• _PAGE EXTRACT_:
Bowman was on the CNA Military Advisory Board, the first group of retired generals and admirals to examine the national security implications of climate change. Set up in 2006 by Sherri Goodman, the CNA Military Advisory board brought together military leaders from the United States Army, Navy, Air Force, and Marine Corps. The report of the CNA Military Advisory Board, National Security and the Threat of Climate Change, established the concept of climate change as a "threat multiplier". Bowman writes in the 2007 report, "Our nuclear submarines operate in an unforgiving environment. Our Navy has recognized this environment and has mitigated the risk. ... We should begin planning for a similar approach in dealing with potential climate change effects on our national security".

==Civilian career==
Bowman retired from the United States Navy in December 2004. He was appointed president and chief executive officer of the Nuclear Energy Institute (NEI) in February 2005. Bowman resigned as president and CEO of the Nuclear Energy Instititue announced 14 November 2008 in NEI Smart Brief.

Since November 8, 2010, he has been a non-executive director of BP.

==Awards==
Under his command, his crews have earned the Meritorious Unit Commendation (three awards), the Navy Battle Efficiency E Ribbon (five awards), the Navy Expeditionary Medal (two awards), the Humanitarian Service Medal (two awards), the Sea Service Deployment Ribbon (three awards), and the Navy Arctic Service Ribbon. His personal awards include the Defense Distinguished Service Medal, the Navy Distinguished Service Medal, the Legion of Merit (with three gold stars), and the Officier de l'Ordre National du Mérite from the government of France.

In 2005, The C.J. Mack Family Foundation provided an endowment arranged by John J. Mack to the United States Naval Academy Foundation to support the Admiral Frank Bowman Scholar Program.
In 2006, Bowman was made an Honorary Knight Commander of the Most Excellent Order of the British Empire (KBE).

• _THE DATA_:
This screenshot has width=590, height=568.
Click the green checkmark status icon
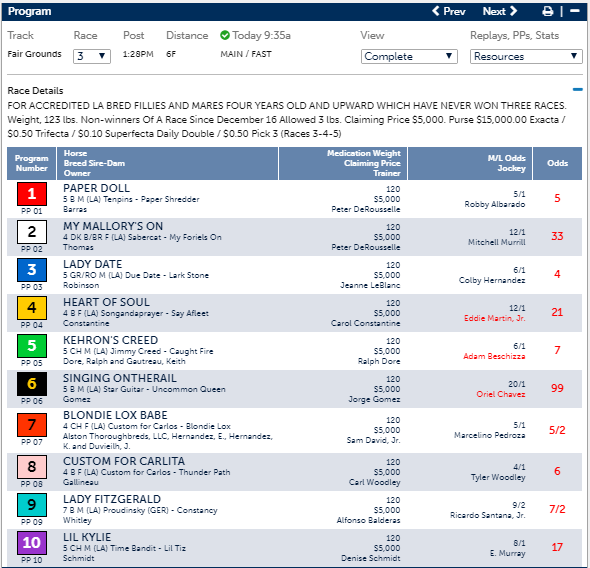point(225,35)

• _TASK ITEM 1_:
Answer these questions from the Bowman text, one per line:
(a) In what month and year did Bowman retire from the United States Navy?
(b) Who set up the CNA Military Advisory Board, and in what year?
(c) What honor did Bowman receive in 2006?
• _TASK ITEM 2_:
Extract the Bowman text from "In 2005, The" to "Bowman Scholar Program.", copying it word for word.

• _RESPONSE AREA 1_:
(a) December 2004
(b) Sherri Goodman, in 2006
(c) He was made an Honorary Knight Commander of the Most Excellent Order of the British Empire (KBE).

• _RESPONSE AREA 2_:
In 2005, The C.J. Mack Family Foundation provided an endowment arranged by John J. Mack to the United States Naval Academy Foundation to support the Admiral Frank Bowman Scholar Program.